Sei anni dopo l’inizio della prima recessione dell’area dell’euro, manifestatasi nel secondo trimestre del 2008, l’occupazione nell’area dell'euro, rileva la Bce, "si mantiene su livelli inferiori del 4% circa rispetto al picco pre-crisi; 5,5 milioni di persone hanno perso il posto di lavoro, mentre il tasso di disoccupazione dell’area, che prima della crisi aveva toccato un minimo del 7,3%, ha un raggiunto un picco del 12% a inizio 2013, mostrando in seguito un calo appena moderato".

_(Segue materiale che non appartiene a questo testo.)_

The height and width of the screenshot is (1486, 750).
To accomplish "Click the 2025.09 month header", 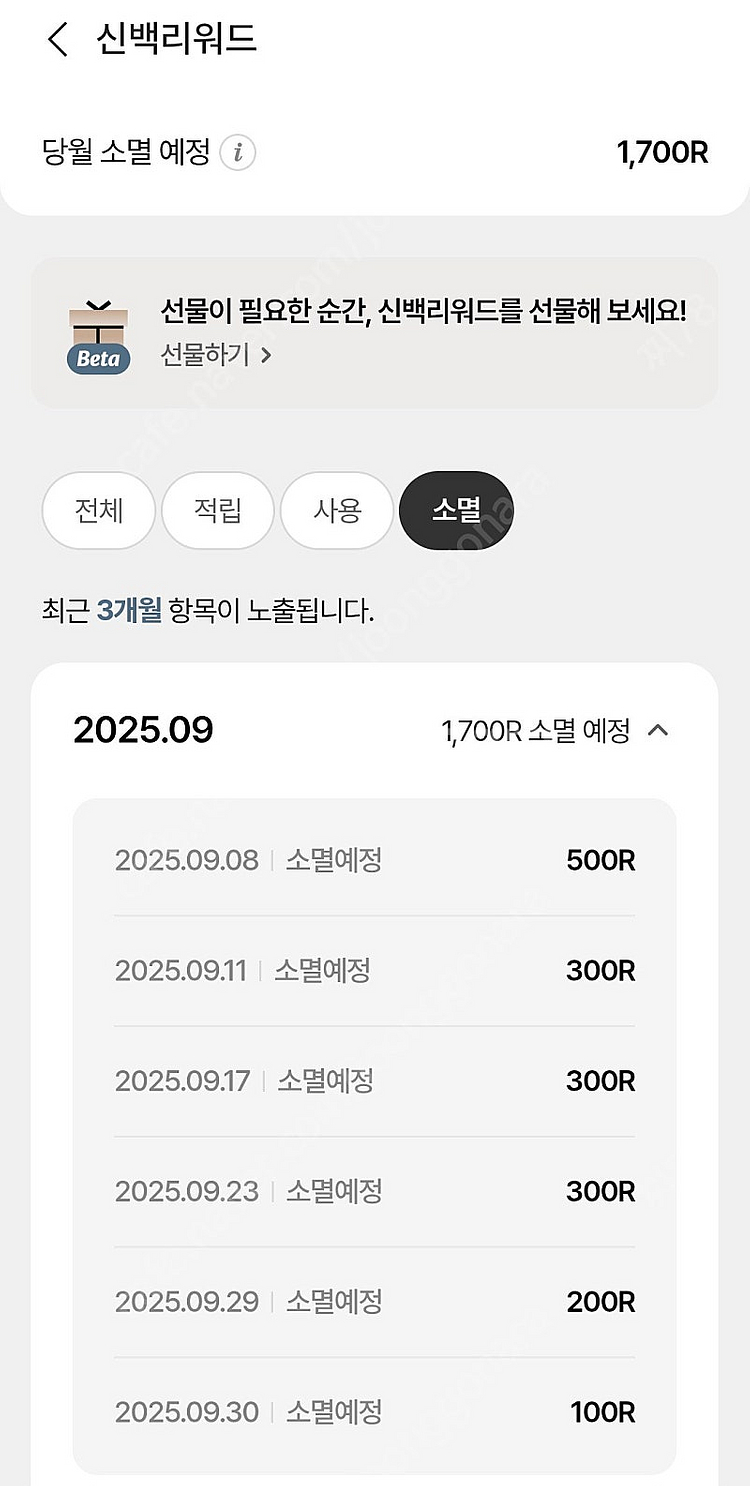I will click(x=143, y=730).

Nel complesso, osserva l'Istituto di Francoforte, "la crisi ha colpito più duramente gli uomini, i lavoratori più giovani e quelli meno qualificati. Senza dubbio, la maggiore incidenza sugli uomini rispetto alle donne riflette, in parte, la netta concentrazione della crisi in settori (quali l’industria, le costruzioni, i trasporti) in cui la presenza maschile è tipicamente più elevata, evidenza che si ripete in tutti i paesi e nel corso della crisi".

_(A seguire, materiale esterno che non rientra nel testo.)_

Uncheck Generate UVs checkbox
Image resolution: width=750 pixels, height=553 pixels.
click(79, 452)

Dalla scomposizione per età, sottolinea ancora la Bce, "emerge che i giovani lavoratori (con meno di 25 anni) e quelli nel pieno dell’età lavorativa (tra i 25 e i 54 anni) sono stati colpiti in misura considerevolmente superiore rispetto alla manodopera più anziana (dai 55 anni in su)". L'andamento rispecchia probabilmente "anche le vistose difformità istituzionali presenti in alcune economie dell’area, in particolare per quanto riguarda le forti tutele normative riservate ai lavoratori a tempo indeterminato, che scoraggiano la conferma di alcune tra le risorse potenzialmente più flessibili e dinamiche e promuovono la logica secondo cui si licenziano per primi i lavoratori assunti per ultimi".
 
A causa della minore anzianità e della maggiore propensione ad accettare contratti temporanei, sottolinea la Bce, "è probabile che sia stato meno oneroso licenziare i dipendenti più giovani e nel pieno dell’età lavorativa rispetto ai lavoratori più anziani".

Il "rapidissimo incremento della disoccupazione giovanile" registrato nell’arco della crisi, rileva l'Istituto di Francoforte, "è in parte attribuibile anche al fatto che la manodopera di età inferiore ai 25 anni è principalmente rappresentata da lavoratori a tempo determinato, i quali, oltre a essere solitamente più vulnerabili al ciclo rispetto a quelli a tempo indeterminato, hanno subito un numero sproporzionato di licenziamenti durante la crisi". La crescita della disoccupazione giovanile, sottolinea la Bce, "rappresenta una particolare sfida da affrontare per i responsabili delle politiche nell’area dell’euro, poiché prolungati periodi di disoccupazione all’inizio della vita lavorativa dei giovani possono non solo avere un impatto avverso duraturo sulle future prospettive professionali e retributive, ma anche indurli allo scoraggiamento e all’inattività, con ripercussioni sugli andamenti dell’offerta potenziale di lavoro nel più lungo periodo".

Per la Bce, "occorrerà eliminare le pericolose dualità presenti in questi mercati, fra cui norme a tutela dell’occupazione eccessivamente rigide che di fatto riservano opportunità lavorative a quanti sono già inseriti nel mondo del lavoro e riducono così in misura significativa la possibilità per i giovani di competere nel mercato".